Chris Haynes wrote:
Is adding just a "edit" button for a category that has zero posts in it
difficult?  Does this require a lot of code to write?

Ok - You must first detect whether a category has posts in it. You can't do that well when the page loads because you might have other users adding posts while you are editing (maybe not your blog, but certainly other blogs that use WordPress would have this problem).

So you would need to do that with Ajax. Construct the javascript structures to make the request to the server, have the server run the request in PHP to detect any existing posts, and then return a response - possibly asking if they are sure they want to edit/delete that category, possibly redirecting them to a new page to perform the edit, possibly telling them they can't do it because that category has posts. And what is the app to do if they're in the middle of editing that post, but they need to redirect to a different page?
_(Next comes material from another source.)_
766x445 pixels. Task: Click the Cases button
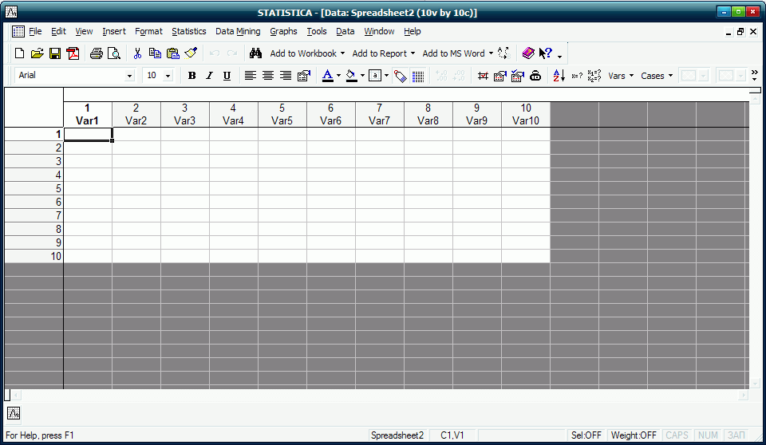tap(657, 76)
This becomes even more challenging with categories that were originally added via ajax since they will need to have all of those extra event handlers added to also support the ajax editing. Also, the original HTML output can't necessarily contain those edit links next to each category in the list because if the browser doesn't have javascript enabled, then the links won't work via ajax. Plus, you need to respect category-editing permissions... Does the scope seem more expansive than you originally thought?

Yes, it can be done.  Yes, it's probably more than 10 lines of code.
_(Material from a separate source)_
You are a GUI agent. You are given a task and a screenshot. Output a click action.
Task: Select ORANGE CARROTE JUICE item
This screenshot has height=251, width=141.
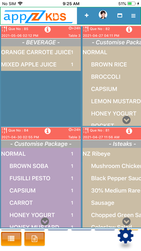(41, 52)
In terms of overall difficulty, I'm sure that someone familiar with the ajax tools that WordPress provides could do it inside an hour or so. I think there are maybe 3-4 people with that knowledge, though, and it would still need to be tested more thoroughly because it's been my experience that nothing written using ajax works perfectly on the first try. Usually not the second try, either.

I'm not saying the idea is bad - I actually like it. I'm just trying to put into perspective the work that this type of request would generate, and why it hasn't suddenly been committed like a lot of other things have recently.